Amazonではなく、ヤフオクでもなく、日本の古本屋でもなく、どこから購入したのか記憶にないが多分一年ほど前に購入している。
5,000円くらいではなかったかと思うのだが爺様の記憶力は全くいい加減で・・・ひょっとしたらメルカリだったかもしれない。
この本が実に気に入っている。
序章 比較藩研究の提起―熊本藩共同研究からの発信…今村直樹・小関悠一郎
第Ⅰ部 知行制と地域社会
第一章 初期大名領国における知行制と村請制―寛永十三年熊本藩郡方改革をめぐって…稲葉継陽
第二章 近世中後期藩領国の地方行政と荒廃農村対策―熊本藩と尾張藩の比較…今村直樹
特論一 近世知行制改革の比較論―加賀藩と熊本藩…木越隆三
第Ⅱ部 近世中期の経済・思想
第一章 大坂金融商人の成長と領国経済…高槻泰郎
第二章 近世中後期における藩政理念の展開と変容―「富国強兵」概念と「貸殖」「利政」批判に注目して…小関悠一郎
特論二 中後期の藩政と上方銀主…金森正也
特論三 熊本藩徒刑と佐賀藩徒罪の比較検討…安高啓明
第Ⅲ部 幕末期の政治と軍事
第一章 幕末期熊本藩にみる相州警衛の展開と村々取締役頭取永嶋家―海防・海保と預所支配…神谷大介
第二章 肥後藩京都留守居の役割変遷―買物会所の吏僚から国事周旋へ…白石 烈
特論四 比較史の射程―マルク・ブロック『比較史の方法』に学ぶ…高木不二
終章 比較藩研究の深化に向けて―熊本藩にみる〈藩システム〉…小関悠一郎・今村直樹
あとがき…白石 烈
稲葉継陽・今村直樹・安高啓明の三人が熊本大学の先生方の論考は、精読させていただいたし、高槻泰郎氏については御著「大坂堂島米市場」を楽しく拝見している。第Ⅱ部第二章に相通ずるものである。
又、持論三も大阪の銀主についてのご知見が興味深い。
白石烈先生の第Ⅲ部第二章のお話は、三月八日の熊本大学で開かれたシンポジウムで「「肥後藩京都留守居上田久兵衛の国事周旋活動」で同様内容のお話をお聞きして、「一会桑と上田久兵衛」の関係を詳しく知ることが出来、又、今村直樹先生のお話も大変有意義なものであった。共に久兵衛の血縁者として感動の内にお聞きした。

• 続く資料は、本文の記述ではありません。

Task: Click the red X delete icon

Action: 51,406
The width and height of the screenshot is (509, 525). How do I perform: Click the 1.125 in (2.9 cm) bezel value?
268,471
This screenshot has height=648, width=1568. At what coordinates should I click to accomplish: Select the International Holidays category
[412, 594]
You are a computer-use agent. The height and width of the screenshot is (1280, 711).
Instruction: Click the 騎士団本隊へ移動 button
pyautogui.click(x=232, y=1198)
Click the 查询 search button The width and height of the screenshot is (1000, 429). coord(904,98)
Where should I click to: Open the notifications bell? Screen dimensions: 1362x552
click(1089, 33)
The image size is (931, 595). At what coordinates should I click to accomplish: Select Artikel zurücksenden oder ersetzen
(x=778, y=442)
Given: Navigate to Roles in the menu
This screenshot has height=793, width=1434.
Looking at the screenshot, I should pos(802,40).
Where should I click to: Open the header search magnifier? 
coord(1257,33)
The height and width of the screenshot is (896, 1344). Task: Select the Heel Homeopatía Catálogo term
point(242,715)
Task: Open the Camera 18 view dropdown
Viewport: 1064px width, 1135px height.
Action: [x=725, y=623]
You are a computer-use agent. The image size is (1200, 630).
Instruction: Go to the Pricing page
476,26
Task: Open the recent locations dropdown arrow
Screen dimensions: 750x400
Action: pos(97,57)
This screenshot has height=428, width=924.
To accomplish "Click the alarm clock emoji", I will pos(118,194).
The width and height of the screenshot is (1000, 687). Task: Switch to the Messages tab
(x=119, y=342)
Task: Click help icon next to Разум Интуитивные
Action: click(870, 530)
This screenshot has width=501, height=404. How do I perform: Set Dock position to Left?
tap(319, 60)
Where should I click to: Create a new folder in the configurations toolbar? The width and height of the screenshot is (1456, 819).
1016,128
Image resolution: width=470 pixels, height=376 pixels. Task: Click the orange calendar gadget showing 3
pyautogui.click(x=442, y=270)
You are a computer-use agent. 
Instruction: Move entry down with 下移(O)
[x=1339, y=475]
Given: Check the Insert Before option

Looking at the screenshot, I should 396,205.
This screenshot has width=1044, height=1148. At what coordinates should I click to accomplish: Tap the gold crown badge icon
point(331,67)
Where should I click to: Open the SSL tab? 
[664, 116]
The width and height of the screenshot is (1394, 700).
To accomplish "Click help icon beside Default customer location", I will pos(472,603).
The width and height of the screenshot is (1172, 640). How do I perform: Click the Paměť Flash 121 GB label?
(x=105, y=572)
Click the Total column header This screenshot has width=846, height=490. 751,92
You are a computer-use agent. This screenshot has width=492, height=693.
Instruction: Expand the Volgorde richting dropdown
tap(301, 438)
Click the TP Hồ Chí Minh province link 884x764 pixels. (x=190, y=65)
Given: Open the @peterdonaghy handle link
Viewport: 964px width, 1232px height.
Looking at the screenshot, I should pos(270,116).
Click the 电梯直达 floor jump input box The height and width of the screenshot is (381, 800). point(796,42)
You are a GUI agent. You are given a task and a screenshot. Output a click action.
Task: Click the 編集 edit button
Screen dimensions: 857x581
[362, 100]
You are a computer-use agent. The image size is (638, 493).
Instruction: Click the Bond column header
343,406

高木不二先生の論考は、一つのテーマについて全国横断的に研究者が集い切磋琢磨による活動についてのお話であり、その効果を我々が享受できることは誠にありがたいことである。
この本は2019年のシンポジウムの成果として出版されたものだが、今般のシンポジウムについても数年後に出版されることを期待したい。